I remember shortly after papa had died, I had occasion to sleep in his bed, something I looked forward to doing and something Mama wanted me to do. I think Mama felt it necessary that I sleep in Papa’s bed. I felt that perhaps there would be some sort of bonding between us that never happened while he was alive. As soon as I lay down, I felt close to him again. I could smell him. I could identify his odor. It was on his pillow and on the sheets, even though mama had washed them. I lay there and cried myself to sleep in silence. They were tears of wanting, tears of the soul.
I recall very little of my pre-school years. From time to time things seem to come back to me in bits and pieces.Sometimes as fast as thoughts appear they disappear. Many times my thoughts have been confirmed by one family member or another, during a discussion.
Mama often told me about the cold water flat we lived in on Madison Avenue across from Central Park. 1579 Madison Avenue, Manhattan between 106 and 107th street, the apartment was on the second floor.According to Mama, if the weather was nice, before we went food shopping on the avenue, we would go to the park for a while. I don't remember my carriage, but I'm sure I remember my stroller.I'm not sure about the color, I think it was blue and white, but I recall it had beads on the front of it around the tray and it was made of metal. Some time's I can visualize myself being pushed by the sidewalk stores on the avenue and other times I can see me being pushed through the park.
In those days, there were no large food stores.People who lived in the larger cities like New York only had to go up or down the avenue to do all their shopping.Even today people in the city need only go a block or two to find everything they need. Almost every food product had and for that matter still does have a store such as the bread store, the fish store, the meat store, the fruit store, the pastry shop and so forth. Merchants use to and still do display their non-perishable goods on wooden boxes placed on the sidewalk directly in front of their store so that people afoot could see them.
According to Mama I used to love pears. Mama would buy one for me from the sidewalk stand outside the fruit store whenever we went by the fruit stand.
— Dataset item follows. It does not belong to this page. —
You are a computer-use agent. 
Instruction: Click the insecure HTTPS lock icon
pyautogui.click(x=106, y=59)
I remember the streets busy with people, streetcars, buses and peddlers on their horse drawn wagons, but I can't recall any automobiles.
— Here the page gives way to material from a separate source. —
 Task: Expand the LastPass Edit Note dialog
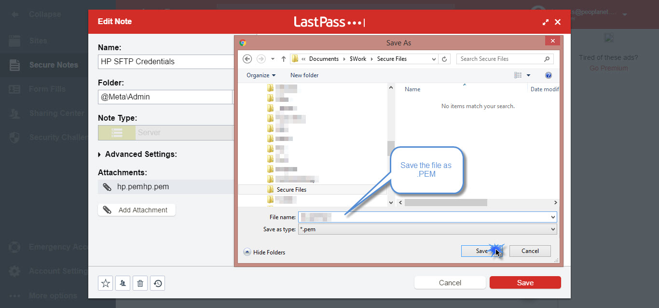546,22
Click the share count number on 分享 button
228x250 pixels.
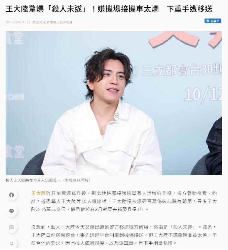218,21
I recall a Jewish man who would come to our apartment with a suitcase full of wearing apparel. He would spread everything out on the table and floor so that Mama could see everything from shoes to hats. Mama would buy what she needed and pay for them on time payments. He would stop by once a week to pick up that weeks payment.
I also remember the iceman delivering ice. The iceman that serviced our block delivered his ice on a horse drawn wagon. I remember that the back of the ice wagon was always covered by a dark colored tarp. In those days very few people had refrigerators. With all the convenient stores no one had a need for freezers. I'm not even sure freezers were in existence at that time. Iceboxes were more common. Ice had to be delivered every couple of days or so. Most people bought their food by the day. These few memories and a few others are as much as I can remember about this period of my life. One memory is of an incident that I've never been able to get out of my mind. It happened before we left Madison Avenue for Prospect Avenue in the upper Bronx.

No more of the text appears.